コロナ放電式イオナイザと呼ばれる静電気除去装置に関する研究を行っています。この装置は電気を帯びた粒子(荷電粒子)を発生させる装置で、電子機器などの製造工程をはじめ、様々な場面で静電気を中和するために利用されています
ICなどに使われる半導体は身近な機械に必ずと言っていいほど利用されています。この半導体は高性能化のために、どんどん微細化されていますが、細かくなるほど静電気によって流れる電流によって簡単に壊れてしまいます。この問題を解決するために、イオナイザを利用しますが、イオナイザ自身も荷電粒子を発生させて静電気を中和しているため、完全に静電気をなくすことはできません。できる限り静電気をなくすためには、荷電粒子がどのような動きをしているのかを理解する必要があるため、この研究を行っています。

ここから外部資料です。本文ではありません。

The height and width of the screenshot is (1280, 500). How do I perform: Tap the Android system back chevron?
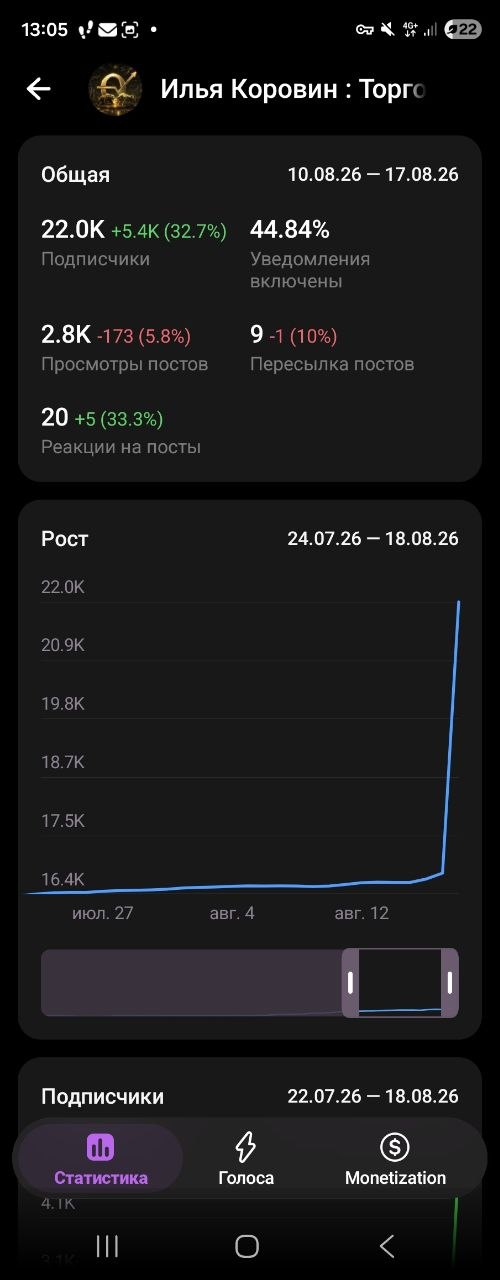(x=387, y=1246)
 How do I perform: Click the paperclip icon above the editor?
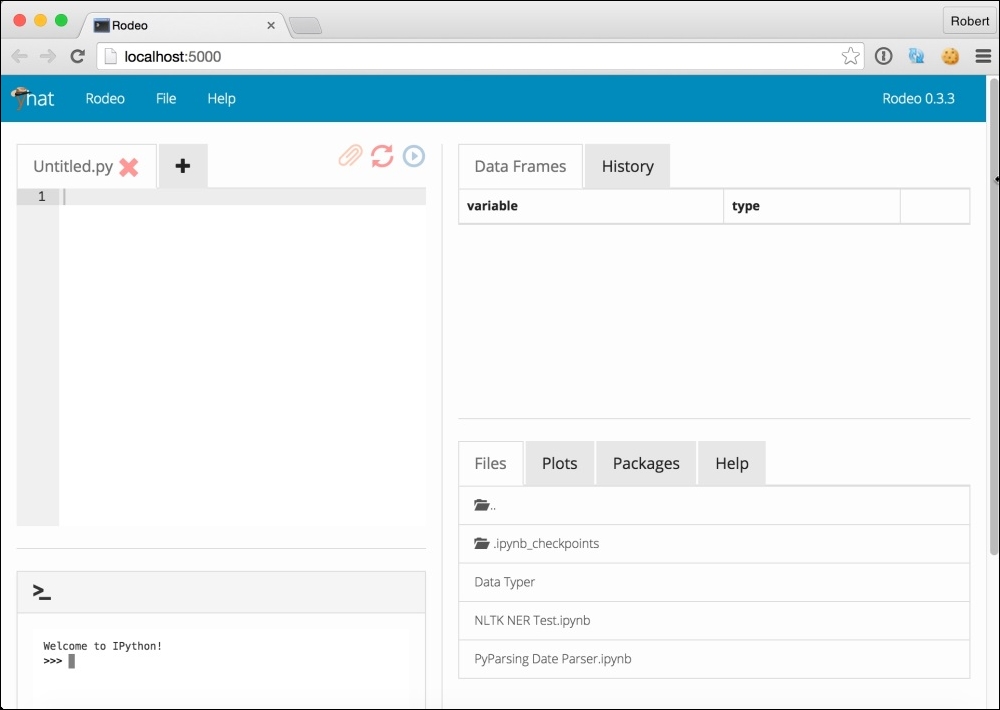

針状の電極に高電圧を印加すると、コロナ放電と呼ばれる放電現象が発生します。この時に、荷電粒子が作られ、これが静電気を帯びたものとぶつかり、逆極性同士だった場合に静電気が中和されます。私の研究では、様々な条件において、放電で生成された荷電粒子の量や測定対象物の電位を測定することで、空間中の荷電粒子がどのように動きを行っているか調べています。
交流を利用したコロナ放電では、印加電圧波形、周波数、風速などによって対象物の帯電が大きく変化することがわかっています。特に、周波数による影響は顕著で、低周波から高周波にかけて、ある周波数までは帯電電位が小さくなり、ある周波数を境に周波数が増加すると帯電電位が急速に大きくなる傾向があることがわかっています。このほかにも、空間中の荷電粒子の動きについて、多くのことがわかってきています。